A total of 2,317,343 US hospitalizations with recreational marijuana use from 2010 to 2014 were analyzed. Of these patients, TIA occurred in 5792 (0.2%), AIS in 19,452 (0.8%), and all-cause stroke in 32,231 (1.4%).

 

Although marijuana use increased steadily over the 5-year study period (from 1.1% in 2010 to 1.7% in 2014), the prevalence of TIA, AIS, and all-cause stroke remained stable.

 

However, with respect to marijuana-related stroke trends, the prevalence of all-cause stroke (1.3% to 1.5%) and AIS (0.7% to 0.9%) rose significantly over 5 years.

 

Mean hospital charges ($71,062 to $91,583) revealed increasing trends in hospitalizations for marijuana-related stroke.

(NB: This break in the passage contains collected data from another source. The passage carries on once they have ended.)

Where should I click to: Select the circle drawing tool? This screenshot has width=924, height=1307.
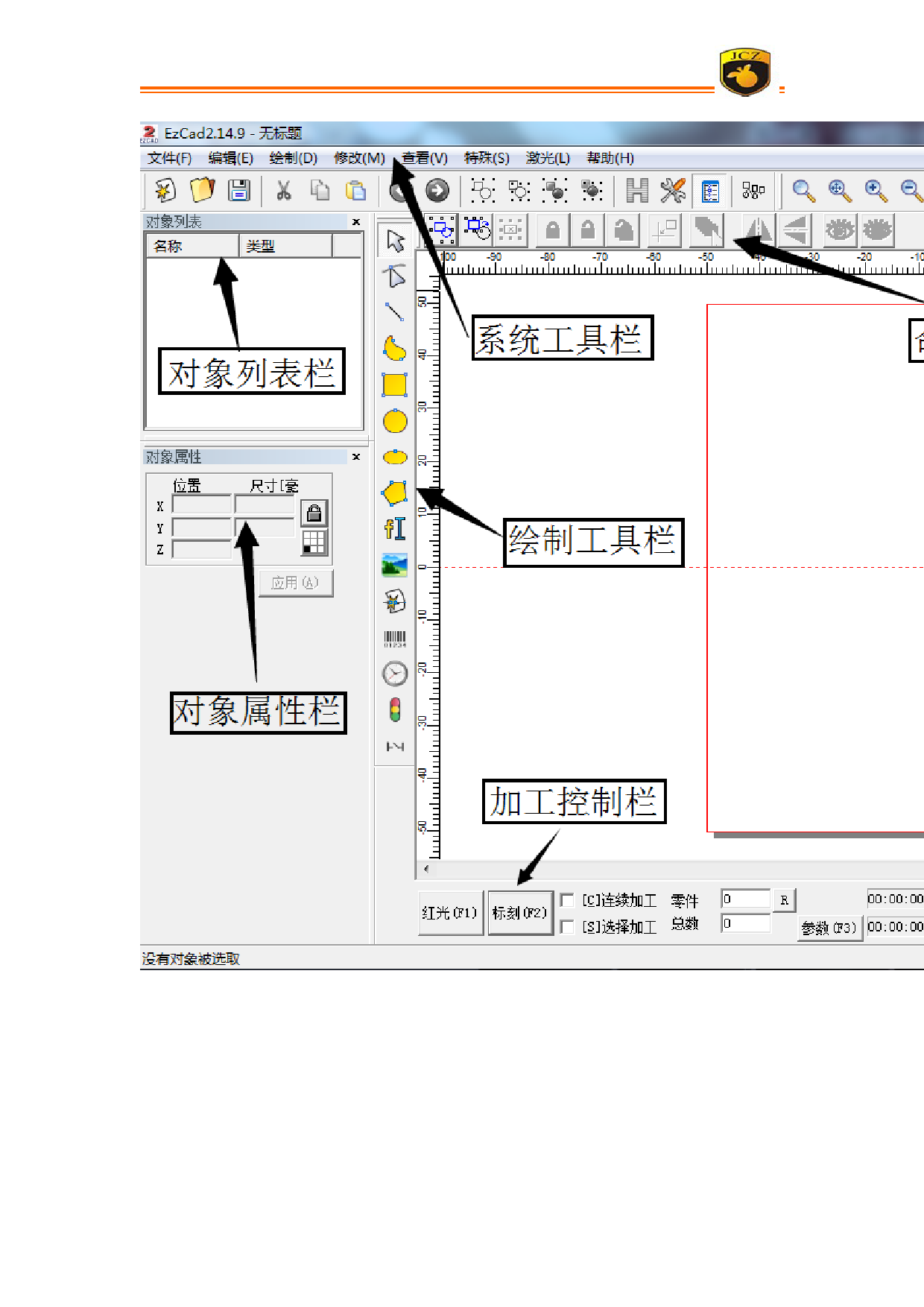[x=394, y=422]
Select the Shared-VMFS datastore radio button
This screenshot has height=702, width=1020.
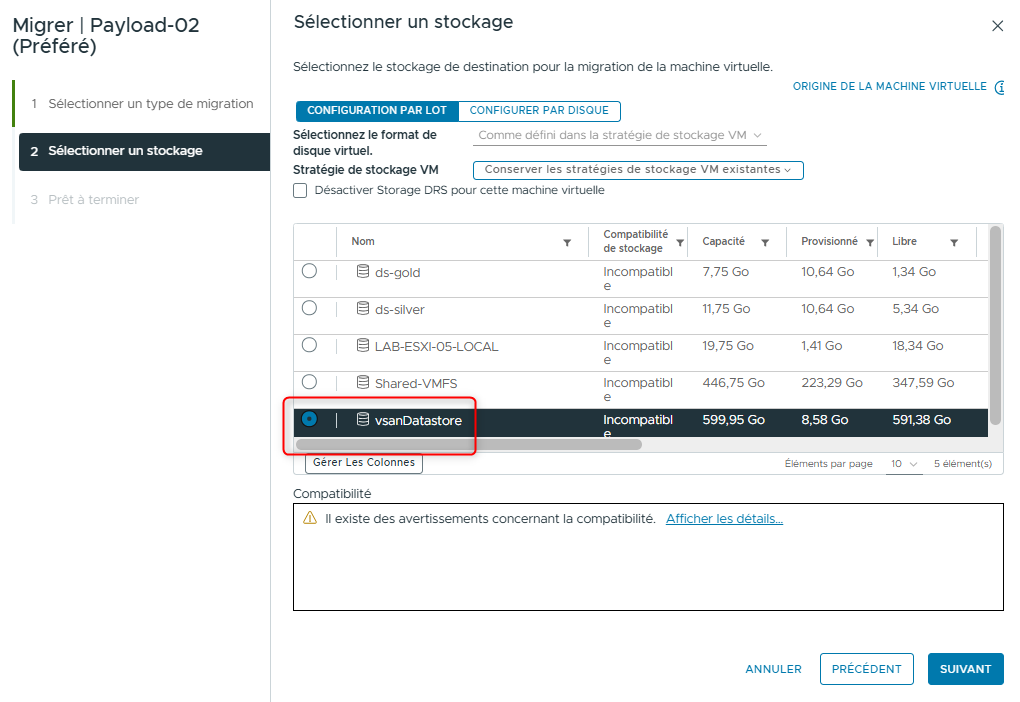pyautogui.click(x=309, y=383)
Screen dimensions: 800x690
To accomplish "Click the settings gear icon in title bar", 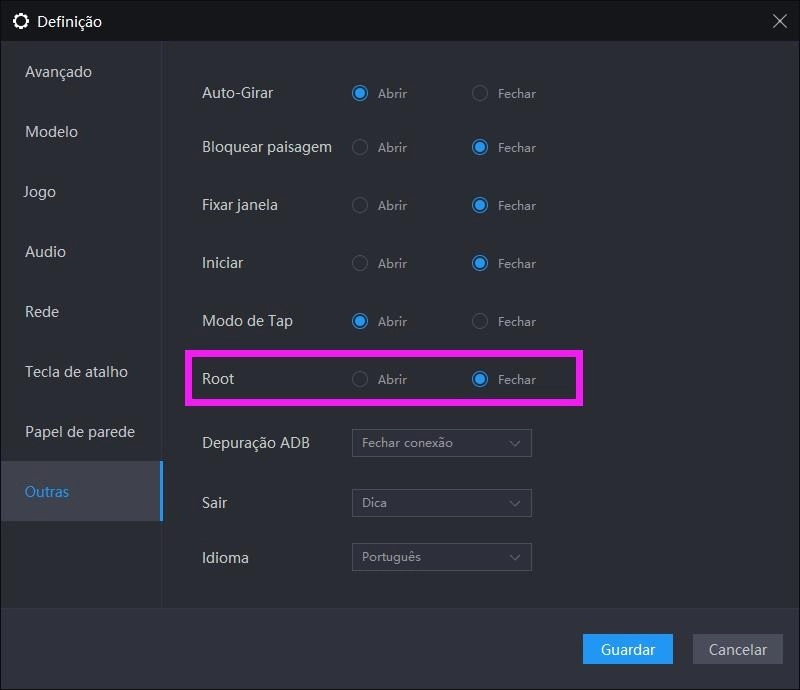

No distinction in LOS was observed.

 

“We demonstrated growing trends of stroke incidence and related cost among recreational marijuana users using NIS, which warrants further prospective studies to evaluate the marijuana-stroke association amidst legalization of recreational use,” the researchers concluded.

 

—Christina Vogt

 

Reference:

Desai R, Patel K, Zahid D, et al. Trends in stroke prevalence, stroke-related hospital stay, and hospital charges among recreational marijuana users: A 5-year nationwide study in the United States. Paper presented at: 11th World Stroke Congress; October 17-20, 2018; Montreal, Quebec, Canada.